The endocannabinoid system has recently emerged as a target for the pharmacological treatment of obesity and cardiometabolic risk factors1. The cannabinoid receptor subtype 1 (CB1) was the first identified and cloned cannabinoid receptor. Further studies revealed that this receptor is a G-protein coupled receptor2. Among the antagonists of the CB1 receptor, rimonabant [N-piperido-5-(4-chlorophenyl)-1-(2,4-dichlorophenyl)-4-methylpyrazole-3-carboxamide; SR141716] is the first one to come into clinical use for treatment of multiple cardiovascular risk factors such as obesity, diabetes, hyperlipidemia and low high-density-lipoprotein (HDL) cholesterol3. The central nervous system is enriched with the CB1 receptors. Blockade of CB1 receptor in the central nervous system, especially the hypothalamus, results in decreased food intake3. Furthermore, CB1 receptors are also present in peripheral tissues and blockade of peripheral CB1 might also contribute to its metabolic effects. For instance, CB1 blockade in adipose tissue induces decreased abdominal fat, increased adiponectin and HDL, decreased triglycerides (TG), low-density lipoprotein (LDL), C-reactive protein (CRP), decreased insulin resistance and glycosylated hemoglobin1. Rimonabant also stimulates 2-deoxyglucose uptake in skeletal muscle cells4.

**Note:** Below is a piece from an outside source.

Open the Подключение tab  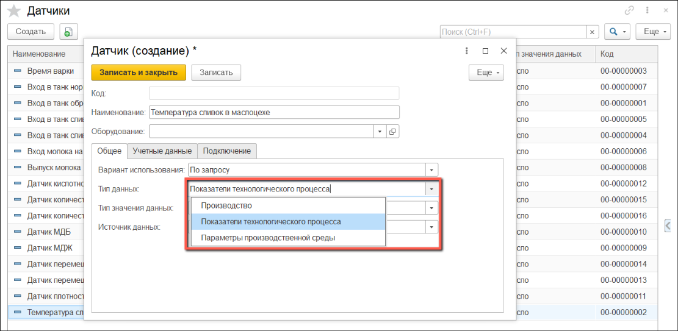coord(227,151)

It has been reported that there are also CB1 receptors in the cardiovascular system. Its role in the cardiovascular system and the effect of CB1 blockade are the focus of many recent researches. It has been shown that vascular and myocardial CB1 contribute to the modulation of blood pressure and heart rate5. Protection against ischemia/reperfusion injury has also been reported for CB1 receptor blockade5.

Atherosclerosis is an important disease world-wide and it is the primary cause of many cardiovascular diseases including coronary artery disease, stroke, peripheral arterial occlusive disease and so on. There is growing evidence showing that atherosclerosis is an inflammatory disease5, 6. Increased expression of pro-inflammatory cytokines such as tumor necrosis factor-α (TNF-α) and interleukin-6 (IL-6) in arterial wall does not only reflect an inflammation status but also participates in the pathogenesis of atherosclerosis6. For instance, it has been shown that IL-6 enhanced fatty lesion development in mice7. Several drugs useful in treatment of cardiovascular diseases, such as HMG-CoA reductase inhibitors8 and metformin9, have been proved to possess anti-inflammatory effects.

In the present study, we investigate the possible anti-inflammatory effect of rimonabant in endothelial cells with a hope that this could be a potential novel treatment strategy for atherosclerosis. We used human umbilical vein endothelial cells (HUVEC) to investigate whether rimonabant suppressed the inflammatory responses in vascular endothelial cells. TNF-α was used to induce an inflammatory reaction in HUVEC. The effects of rimonabant and the potential roles of the CB1 receptor signal pathways were also studied.

Materials and methods

Materials

Goat anti-rabbit IgG and anti-mouse IgG antibodies, β-actin, α-tubulin, IκB-α monoclonal antibodies and IKKα/β polyclonal antibody were purchased from Santa Cruz Biotechnology (Santa Cruz, CA, USA). Rabbit phospho-PKA-RII (Ser96) monoclonal antibody was purchased from Millipore Corporation and rabbit CB1 receptor polyclonal antibody from CHEMICON® International, Inc (Upstate, Temecula, CA, USA). Phospho-IKKα(Ser180)/IKKβ(Ser181) polyclonal antibody were purchased from Cell Signaling Technology (Beverly, MA, USA).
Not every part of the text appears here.